Task prompt:
Write each of the records out again exactly.

Records provided:
——
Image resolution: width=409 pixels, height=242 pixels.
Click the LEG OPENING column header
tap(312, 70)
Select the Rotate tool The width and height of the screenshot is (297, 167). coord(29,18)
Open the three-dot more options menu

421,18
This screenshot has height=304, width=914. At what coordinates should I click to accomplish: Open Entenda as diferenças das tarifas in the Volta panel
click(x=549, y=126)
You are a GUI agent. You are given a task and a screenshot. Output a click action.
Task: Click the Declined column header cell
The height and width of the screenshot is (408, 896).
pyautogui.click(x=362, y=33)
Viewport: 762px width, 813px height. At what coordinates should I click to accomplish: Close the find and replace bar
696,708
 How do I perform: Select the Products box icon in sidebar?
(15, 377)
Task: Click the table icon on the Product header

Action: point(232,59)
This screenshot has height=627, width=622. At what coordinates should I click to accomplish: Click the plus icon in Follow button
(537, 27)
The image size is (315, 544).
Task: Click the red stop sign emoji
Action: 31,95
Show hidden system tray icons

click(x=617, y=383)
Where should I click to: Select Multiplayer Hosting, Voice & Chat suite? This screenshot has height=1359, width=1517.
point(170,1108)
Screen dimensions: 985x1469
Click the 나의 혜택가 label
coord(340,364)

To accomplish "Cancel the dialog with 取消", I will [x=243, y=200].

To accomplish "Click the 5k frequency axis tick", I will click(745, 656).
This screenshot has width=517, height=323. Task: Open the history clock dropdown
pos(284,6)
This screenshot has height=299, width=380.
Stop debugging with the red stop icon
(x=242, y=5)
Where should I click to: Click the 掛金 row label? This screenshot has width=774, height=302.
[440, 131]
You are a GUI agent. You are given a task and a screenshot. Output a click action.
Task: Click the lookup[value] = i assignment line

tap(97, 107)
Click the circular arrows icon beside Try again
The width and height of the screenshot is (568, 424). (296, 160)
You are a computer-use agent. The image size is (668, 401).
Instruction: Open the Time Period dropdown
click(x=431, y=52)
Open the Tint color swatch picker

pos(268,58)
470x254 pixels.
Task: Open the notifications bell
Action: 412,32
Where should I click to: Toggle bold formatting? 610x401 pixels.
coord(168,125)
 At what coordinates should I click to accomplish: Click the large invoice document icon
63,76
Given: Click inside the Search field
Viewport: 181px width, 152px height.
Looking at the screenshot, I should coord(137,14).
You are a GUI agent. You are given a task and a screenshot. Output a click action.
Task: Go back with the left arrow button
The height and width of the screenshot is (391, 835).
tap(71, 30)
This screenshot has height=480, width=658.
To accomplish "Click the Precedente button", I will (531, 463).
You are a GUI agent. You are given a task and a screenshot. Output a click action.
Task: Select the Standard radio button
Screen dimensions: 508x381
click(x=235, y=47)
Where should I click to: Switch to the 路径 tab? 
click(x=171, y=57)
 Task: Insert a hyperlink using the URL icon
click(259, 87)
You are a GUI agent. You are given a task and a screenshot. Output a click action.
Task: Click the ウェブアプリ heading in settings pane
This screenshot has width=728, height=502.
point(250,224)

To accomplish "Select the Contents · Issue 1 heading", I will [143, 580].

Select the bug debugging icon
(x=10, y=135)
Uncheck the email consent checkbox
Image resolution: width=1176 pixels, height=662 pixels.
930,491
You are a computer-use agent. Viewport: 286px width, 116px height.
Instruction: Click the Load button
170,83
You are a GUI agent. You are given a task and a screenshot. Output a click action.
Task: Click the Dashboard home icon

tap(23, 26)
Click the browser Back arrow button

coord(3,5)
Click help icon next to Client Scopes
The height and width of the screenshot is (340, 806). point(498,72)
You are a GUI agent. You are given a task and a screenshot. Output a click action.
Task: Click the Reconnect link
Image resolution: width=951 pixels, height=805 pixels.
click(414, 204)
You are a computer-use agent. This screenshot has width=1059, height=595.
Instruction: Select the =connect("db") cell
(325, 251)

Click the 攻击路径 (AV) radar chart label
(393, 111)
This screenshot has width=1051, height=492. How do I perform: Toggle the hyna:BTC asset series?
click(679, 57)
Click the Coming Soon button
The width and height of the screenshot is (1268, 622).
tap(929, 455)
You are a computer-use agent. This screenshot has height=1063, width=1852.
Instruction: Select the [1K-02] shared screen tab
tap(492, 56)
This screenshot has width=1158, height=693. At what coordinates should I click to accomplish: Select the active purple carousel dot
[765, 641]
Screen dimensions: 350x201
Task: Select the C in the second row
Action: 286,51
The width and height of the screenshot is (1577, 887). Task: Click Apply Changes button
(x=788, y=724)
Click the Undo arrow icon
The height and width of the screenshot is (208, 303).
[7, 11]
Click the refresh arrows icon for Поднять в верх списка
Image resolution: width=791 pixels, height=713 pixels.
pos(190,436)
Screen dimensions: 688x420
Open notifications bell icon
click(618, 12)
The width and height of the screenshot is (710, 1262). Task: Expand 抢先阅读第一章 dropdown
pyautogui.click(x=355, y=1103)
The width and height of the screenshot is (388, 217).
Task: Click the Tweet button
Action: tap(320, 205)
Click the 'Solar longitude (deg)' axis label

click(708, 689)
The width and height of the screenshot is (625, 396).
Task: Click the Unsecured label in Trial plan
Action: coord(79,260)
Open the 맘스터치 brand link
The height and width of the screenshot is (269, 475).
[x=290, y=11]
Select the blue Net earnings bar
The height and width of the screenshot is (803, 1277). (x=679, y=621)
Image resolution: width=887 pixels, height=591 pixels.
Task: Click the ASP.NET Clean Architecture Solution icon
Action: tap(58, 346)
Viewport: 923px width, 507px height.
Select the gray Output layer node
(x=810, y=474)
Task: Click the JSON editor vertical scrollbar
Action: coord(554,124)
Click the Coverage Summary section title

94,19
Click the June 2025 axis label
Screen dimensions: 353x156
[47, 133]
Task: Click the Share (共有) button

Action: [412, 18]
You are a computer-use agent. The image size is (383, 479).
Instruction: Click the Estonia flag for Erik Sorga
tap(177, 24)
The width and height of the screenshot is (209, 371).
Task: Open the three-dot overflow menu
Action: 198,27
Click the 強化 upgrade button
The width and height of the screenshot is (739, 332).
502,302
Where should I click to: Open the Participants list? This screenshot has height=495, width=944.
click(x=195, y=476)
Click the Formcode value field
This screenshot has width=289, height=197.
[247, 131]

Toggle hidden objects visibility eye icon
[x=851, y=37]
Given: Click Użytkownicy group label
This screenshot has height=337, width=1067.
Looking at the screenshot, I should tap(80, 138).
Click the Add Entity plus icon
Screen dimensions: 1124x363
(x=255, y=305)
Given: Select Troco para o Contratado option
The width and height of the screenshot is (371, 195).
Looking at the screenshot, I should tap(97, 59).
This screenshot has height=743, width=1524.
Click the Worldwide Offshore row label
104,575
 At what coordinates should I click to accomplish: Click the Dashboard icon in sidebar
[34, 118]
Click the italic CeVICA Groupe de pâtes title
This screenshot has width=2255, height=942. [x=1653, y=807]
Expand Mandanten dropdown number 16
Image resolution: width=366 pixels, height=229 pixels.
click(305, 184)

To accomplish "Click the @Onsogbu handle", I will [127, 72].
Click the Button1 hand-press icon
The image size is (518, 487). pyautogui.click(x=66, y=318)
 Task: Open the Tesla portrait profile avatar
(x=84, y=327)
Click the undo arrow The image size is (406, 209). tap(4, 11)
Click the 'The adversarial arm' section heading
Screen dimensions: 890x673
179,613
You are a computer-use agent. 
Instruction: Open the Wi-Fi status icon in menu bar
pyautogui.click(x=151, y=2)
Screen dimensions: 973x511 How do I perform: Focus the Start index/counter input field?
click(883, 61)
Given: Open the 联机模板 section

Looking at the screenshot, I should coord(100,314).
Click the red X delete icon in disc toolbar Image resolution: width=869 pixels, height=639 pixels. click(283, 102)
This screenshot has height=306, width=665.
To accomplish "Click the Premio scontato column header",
——
Response below:
Image resolution: width=409 pixels, height=242 pixels.
Click the LEG OPENING column header
tap(312, 70)
Select the Rotate tool The width and height of the screenshot is (297, 167). coord(29,18)
Open the three-dot more options menu

421,18
This screenshot has height=304, width=914. At what coordinates should I click to accomplish: Open Entenda as diferenças das tarifas in the Volta panel
click(x=549, y=126)
You are a GUI agent. You are given a task and a screenshot. Output a click action.
Task: Click the Declined column header cell
The height and width of the screenshot is (408, 896).
pyautogui.click(x=362, y=33)
Viewport: 762px width, 813px height. At what coordinates should I click to accomplish: Close the find and replace bar
696,708
 How do I perform: Select the Products box icon in sidebar?
(15, 377)
Task: Click the table icon on the Product header

Action: point(232,59)
This screenshot has height=627, width=622. At what coordinates should I click to accomplish: Click the plus icon in Follow button
(537, 27)
The image size is (315, 544).
Task: Click the red stop sign emoji
Action: 31,95
Show hidden system tray icons

click(x=617, y=383)
Where should I click to: Select Multiplayer Hosting, Voice & Chat suite? This screenshot has height=1359, width=1517.
point(170,1108)
Screen dimensions: 985x1469
Click the 나의 혜택가 label
coord(340,364)

To accomplish "Cancel the dialog with 取消", I will [x=243, y=200].

To accomplish "Click the 5k frequency axis tick", I will click(745, 656).
This screenshot has width=517, height=323. Task: Open the history clock dropdown
pos(284,6)
This screenshot has height=299, width=380.
Stop debugging with the red stop icon
(x=242, y=5)
Where should I click to: Click the 掛金 row label? This screenshot has width=774, height=302.
[440, 131]
You are a GUI agent. You are given a task and a screenshot. Output a click action.
Task: Click the lookup[value] = i assignment line

tap(97, 107)
Click the circular arrows icon beside Try again
The width and height of the screenshot is (568, 424). (296, 160)
You are a computer-use agent. The image size is (668, 401).
Instruction: Open the Time Period dropdown
click(x=431, y=52)
Open the Tint color swatch picker

pos(268,58)
470x254 pixels.
Task: Open the notifications bell
Action: 412,32
Where should I click to: Toggle bold formatting? 610x401 pixels.
coord(168,125)
 At what coordinates should I click to accomplish: Click the large invoice document icon
63,76
Given: Click inside the Search field
Viewport: 181px width, 152px height.
Looking at the screenshot, I should coord(137,14).
You are a GUI agent. You are given a task and a screenshot. Output a click action.
Task: Go back with the left arrow button
The height and width of the screenshot is (391, 835).
tap(71, 30)
This screenshot has height=480, width=658.
To accomplish "Click the Precedente button", I will (531, 463).
You are a GUI agent. You are given a task and a screenshot. Output a click action.
Task: Select the Standard radio button
Screen dimensions: 508x381
click(x=235, y=47)
Where should I click to: Switch to the 路径 tab? 
click(x=171, y=57)
 Task: Insert a hyperlink using the URL icon
click(259, 87)
You are a GUI agent. You are given a task and a screenshot. Output a click action.
Task: Click the ウェブアプリ heading in settings pane
This screenshot has width=728, height=502.
point(250,224)

To accomplish "Select the Contents · Issue 1 heading", I will [143, 580].

Select the bug debugging icon
(x=10, y=135)
Uncheck the email consent checkbox
Image resolution: width=1176 pixels, height=662 pixels.
930,491
You are a computer-use agent. Viewport: 286px width, 116px height.
Instruction: Click the Load button
170,83
You are a GUI agent. You are given a task and a screenshot. Output a click action.
Task: Click the Dashboard home icon

tap(23, 26)
Click the browser Back arrow button

coord(3,5)
Click help icon next to Client Scopes
The height and width of the screenshot is (340, 806). point(498,72)
You are a GUI agent. You are given a task and a screenshot. Output a click action.
Task: Click the Reconnect link
Image resolution: width=951 pixels, height=805 pixels.
click(414, 204)
You are a computer-use agent. This screenshot has width=1059, height=595.
Instruction: Select the =connect("db") cell
(325, 251)

Click the 攻击路径 (AV) radar chart label
(393, 111)
This screenshot has width=1051, height=492. How do I perform: Toggle the hyna:BTC asset series?
click(679, 57)
Click the Coming Soon button
The width and height of the screenshot is (1268, 622).
tap(929, 455)
You are a computer-use agent. This screenshot has height=1063, width=1852.
Instruction: Select the [1K-02] shared screen tab
tap(492, 56)
This screenshot has width=1158, height=693. At what coordinates should I click to accomplish: Select the active purple carousel dot
[765, 641]
Screen dimensions: 350x201
Task: Select the C in the second row
Action: 286,51
The width and height of the screenshot is (1577, 887). Task: Click Apply Changes button
(x=788, y=724)
Click the Undo arrow icon
The height and width of the screenshot is (208, 303).
[7, 11]
Click the refresh arrows icon for Поднять в верх списка
Image resolution: width=791 pixels, height=713 pixels.
pos(190,436)
Screen dimensions: 688x420
Open notifications bell icon
click(618, 12)
The width and height of the screenshot is (710, 1262). Task: Expand 抢先阅读第一章 dropdown
pyautogui.click(x=355, y=1103)
The width and height of the screenshot is (388, 217).
Task: Click the Tweet button
Action: tap(320, 205)
Click the 'Solar longitude (deg)' axis label

click(708, 689)
The width and height of the screenshot is (625, 396).
Task: Click the Unsecured label in Trial plan
Action: coord(79,260)
Open the 맘스터치 brand link
The height and width of the screenshot is (269, 475).
[x=290, y=11]
Select the blue Net earnings bar
The height and width of the screenshot is (803, 1277). (x=679, y=621)
Image resolution: width=887 pixels, height=591 pixels.
Task: Click the ASP.NET Clean Architecture Solution icon
Action: tap(58, 346)
Viewport: 923px width, 507px height.
Select the gray Output layer node
(x=810, y=474)
Task: Click the JSON editor vertical scrollbar
Action: coord(554,124)
Click the Coverage Summary section title

94,19
Click the June 2025 axis label
Screen dimensions: 353x156
[47, 133]
Task: Click the Share (共有) button

Action: [412, 18]
You are a computer-use agent. The image size is (383, 479).
Instruction: Click the Estonia flag for Erik Sorga
tap(177, 24)
The width and height of the screenshot is (209, 371).
Task: Open the three-dot overflow menu
Action: 198,27
Click the 強化 upgrade button
The width and height of the screenshot is (739, 332).
502,302
Where should I click to: Open the Participants list? This screenshot has height=495, width=944.
click(x=195, y=476)
Click the Formcode value field
This screenshot has width=289, height=197.
[247, 131]

Toggle hidden objects visibility eye icon
[x=851, y=37]
Given: Click Użytkownicy group label
This screenshot has height=337, width=1067.
Looking at the screenshot, I should tap(80, 138).
Click the Add Entity plus icon
Screen dimensions: 1124x363
(x=255, y=305)
Given: Select Troco para o Contratado option
The width and height of the screenshot is (371, 195).
Looking at the screenshot, I should tap(97, 59).
This screenshot has height=743, width=1524.
Click the Worldwide Offshore row label
104,575
 At what coordinates should I click to accomplish: Click the Dashboard icon in sidebar
[34, 118]
Click the italic CeVICA Groupe de pâtes title
This screenshot has width=2255, height=942. [x=1653, y=807]
Expand Mandanten dropdown number 16
Image resolution: width=366 pixels, height=229 pixels.
click(305, 184)

To accomplish "Click the @Onsogbu handle", I will [127, 72].
Click the Button1 hand-press icon
The image size is (518, 487). pyautogui.click(x=66, y=318)
 Task: Open the Tesla portrait profile avatar
(x=84, y=327)
Click the undo arrow The image size is (406, 209). tap(4, 11)
Click the 'The adversarial arm' section heading
Screen dimensions: 890x673
179,613
You are a computer-use agent. 
Instruction: Open the Wi-Fi status icon in menu bar
pyautogui.click(x=151, y=2)
Screen dimensions: 973x511 How do I perform: Focus the Start index/counter input field?
click(883, 61)
Given: Open the 联机模板 section

Looking at the screenshot, I should coord(100,314).
Click the red X delete icon in disc toolbar Image resolution: width=869 pixels, height=639 pixels. click(283, 102)
This screenshot has height=306, width=665.
To accomplish "Click the Premio scontato column header",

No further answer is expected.